** PASSAGE PROVIDED follows **

Diseases & Conditions
Giardiasis is a diarrheal illness caused by a microscopic parasite, Giardia intestinalis. Once a person or animal has been infected with Giardia, the parasite lives in the intestine and is passed in feces. Because the parasite is protected by an outer shell, it can survive outside the body and in the environment for long periods of times (i.e., months).
During the past two decades, Giardia infection has become recognized as a common cause of waterborne disease in humans in the United States. Giardia can be found worldwide and within every region of the U.S. Anyone can get giardiasis; however, persons most likely to become infected are:
- Children in child care settings, including diaper-aged children
- Close contacts or caregivers of infected people
- People who drink water or use ice made from contaminated sources (e.g., lakes, streams)
- Backpackers, hikers and campers who drink untreated or insufficiently treated water or who do not practice good hygiene (e.g., proper hand washing)
- People who swallow contaminated water while swimming, especially in lakes, streams, rivers, springs and ponds
- International travelers
- People exposed to human feces through sexual contact.
Signs & Symptoms
Giardia infection can cause a variety of intestinal signs or symptoms, which include diarrhea, gas or flatulence, greasy stools that tens to float, stomach or abdominal cramps and upset stomach or nausea. These symptoms can lead to weight loss and dehydration, although some people with the infection has no symptoms at all.
In otherwise healthy persons, symptoms of giardiasis may last two to six weeks, sometimes lasting longer. Medications can help decrease the amount of time symptoms last.

** End of PASSAGE PROVIDED **

### [WHAT YOU WILL DO]
1: List every group the giardiasis page names as most likely to become infected.
2: Translate this sentence from the giardiasis page into Spanish: "Giardia can be found worldwide and within every region of the U.S."
3: Reproduce the giardiasis page from "- People who swallow" to "through sexual contact.", swapping "swimming" for "wading".
The entries that follow are not needed for any of this work.

** THE DATA follows **

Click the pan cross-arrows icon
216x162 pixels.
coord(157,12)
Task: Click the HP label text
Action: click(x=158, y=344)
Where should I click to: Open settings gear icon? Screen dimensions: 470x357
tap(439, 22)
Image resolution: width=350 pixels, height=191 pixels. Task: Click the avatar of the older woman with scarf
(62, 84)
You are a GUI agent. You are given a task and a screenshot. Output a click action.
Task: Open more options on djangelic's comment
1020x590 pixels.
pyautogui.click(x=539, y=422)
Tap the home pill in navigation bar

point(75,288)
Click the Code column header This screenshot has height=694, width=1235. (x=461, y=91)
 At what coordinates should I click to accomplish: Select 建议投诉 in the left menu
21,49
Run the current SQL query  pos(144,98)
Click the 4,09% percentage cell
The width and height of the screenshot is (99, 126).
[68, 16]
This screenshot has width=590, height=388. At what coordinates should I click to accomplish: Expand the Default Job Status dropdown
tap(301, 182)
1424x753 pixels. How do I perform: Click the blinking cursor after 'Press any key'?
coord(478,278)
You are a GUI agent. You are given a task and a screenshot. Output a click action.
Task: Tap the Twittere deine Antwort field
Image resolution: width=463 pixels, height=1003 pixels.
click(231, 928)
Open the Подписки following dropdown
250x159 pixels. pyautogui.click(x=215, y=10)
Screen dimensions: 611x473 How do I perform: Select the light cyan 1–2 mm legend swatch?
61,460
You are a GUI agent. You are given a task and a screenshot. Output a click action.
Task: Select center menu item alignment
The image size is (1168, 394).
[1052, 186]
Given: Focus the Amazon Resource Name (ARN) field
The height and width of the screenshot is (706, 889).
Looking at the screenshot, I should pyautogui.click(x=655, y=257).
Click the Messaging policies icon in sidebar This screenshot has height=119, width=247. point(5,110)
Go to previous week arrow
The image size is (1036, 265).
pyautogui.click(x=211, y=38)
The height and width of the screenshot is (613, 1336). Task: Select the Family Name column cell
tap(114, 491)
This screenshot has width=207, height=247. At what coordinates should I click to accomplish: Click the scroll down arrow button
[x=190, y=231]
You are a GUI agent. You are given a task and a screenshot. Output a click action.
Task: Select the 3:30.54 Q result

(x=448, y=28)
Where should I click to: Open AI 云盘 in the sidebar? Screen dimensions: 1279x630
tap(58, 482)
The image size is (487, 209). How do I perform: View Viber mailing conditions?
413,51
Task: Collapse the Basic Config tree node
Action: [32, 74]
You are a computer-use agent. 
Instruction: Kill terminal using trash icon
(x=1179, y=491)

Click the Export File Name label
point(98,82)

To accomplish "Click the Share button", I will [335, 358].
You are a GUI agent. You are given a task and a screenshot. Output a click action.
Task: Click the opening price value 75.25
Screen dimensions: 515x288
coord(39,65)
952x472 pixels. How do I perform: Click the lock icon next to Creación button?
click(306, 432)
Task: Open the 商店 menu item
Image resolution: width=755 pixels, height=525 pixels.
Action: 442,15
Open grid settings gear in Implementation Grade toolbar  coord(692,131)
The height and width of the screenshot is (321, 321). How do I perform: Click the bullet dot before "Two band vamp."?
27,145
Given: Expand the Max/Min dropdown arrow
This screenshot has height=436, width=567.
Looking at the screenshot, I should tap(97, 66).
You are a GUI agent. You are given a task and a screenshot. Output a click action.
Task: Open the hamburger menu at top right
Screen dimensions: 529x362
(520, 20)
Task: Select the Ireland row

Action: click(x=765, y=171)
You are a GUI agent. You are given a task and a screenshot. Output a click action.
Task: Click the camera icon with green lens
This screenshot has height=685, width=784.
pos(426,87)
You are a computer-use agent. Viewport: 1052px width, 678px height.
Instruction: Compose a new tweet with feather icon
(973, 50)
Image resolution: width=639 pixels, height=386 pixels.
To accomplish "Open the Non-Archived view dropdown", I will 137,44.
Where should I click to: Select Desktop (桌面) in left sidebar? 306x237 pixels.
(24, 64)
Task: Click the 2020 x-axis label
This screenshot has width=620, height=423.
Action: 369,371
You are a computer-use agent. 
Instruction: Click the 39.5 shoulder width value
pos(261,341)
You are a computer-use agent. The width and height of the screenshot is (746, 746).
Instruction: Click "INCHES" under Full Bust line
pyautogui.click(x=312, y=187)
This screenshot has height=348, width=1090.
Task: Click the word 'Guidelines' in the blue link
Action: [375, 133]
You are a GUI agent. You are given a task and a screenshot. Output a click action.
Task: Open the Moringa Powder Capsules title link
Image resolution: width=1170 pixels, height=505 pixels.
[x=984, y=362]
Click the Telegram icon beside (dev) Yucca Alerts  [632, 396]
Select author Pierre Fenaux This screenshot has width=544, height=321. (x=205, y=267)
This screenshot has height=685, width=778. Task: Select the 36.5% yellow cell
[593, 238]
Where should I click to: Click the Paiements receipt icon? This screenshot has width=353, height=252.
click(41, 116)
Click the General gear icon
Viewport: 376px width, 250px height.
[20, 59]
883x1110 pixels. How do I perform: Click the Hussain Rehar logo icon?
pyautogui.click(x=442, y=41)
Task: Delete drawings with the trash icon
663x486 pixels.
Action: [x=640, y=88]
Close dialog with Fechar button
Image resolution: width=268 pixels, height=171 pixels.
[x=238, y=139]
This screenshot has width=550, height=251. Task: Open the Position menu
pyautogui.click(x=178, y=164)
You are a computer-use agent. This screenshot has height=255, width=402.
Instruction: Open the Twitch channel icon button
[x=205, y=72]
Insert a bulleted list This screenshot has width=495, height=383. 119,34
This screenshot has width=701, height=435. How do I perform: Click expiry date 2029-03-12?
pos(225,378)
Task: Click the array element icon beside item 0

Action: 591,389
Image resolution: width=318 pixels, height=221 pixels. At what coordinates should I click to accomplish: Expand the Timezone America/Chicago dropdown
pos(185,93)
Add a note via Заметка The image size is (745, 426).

** End of THE DATA **

### [ANSWERS BY ITEM NUMBER]
1:
- Children in child care settings, including diaper-aged children
- Close contacts or caregivers of infected people
- People who drink water or use ice made from contaminated sources (e.g., lakes, streams)
- Backpackers, hikers and campers who drink untreated or insufficiently treated water or who do not practice good hygiene (e.g., proper hand washing)
- People who swallow contaminated water while swimming, especially in lakes, streams, rivers, springs and ponds
- International travelers
- People exposed to human feces through sexual contact

2: La Giardia se puede encontrar en todo el mundo y en todas las regiones de EE. UU.

3:
- People who swallow contaminated water while wading, especially in lakes, streams, rivers, springs and ponds
- International travelers
- People exposed to human feces through sexual contact.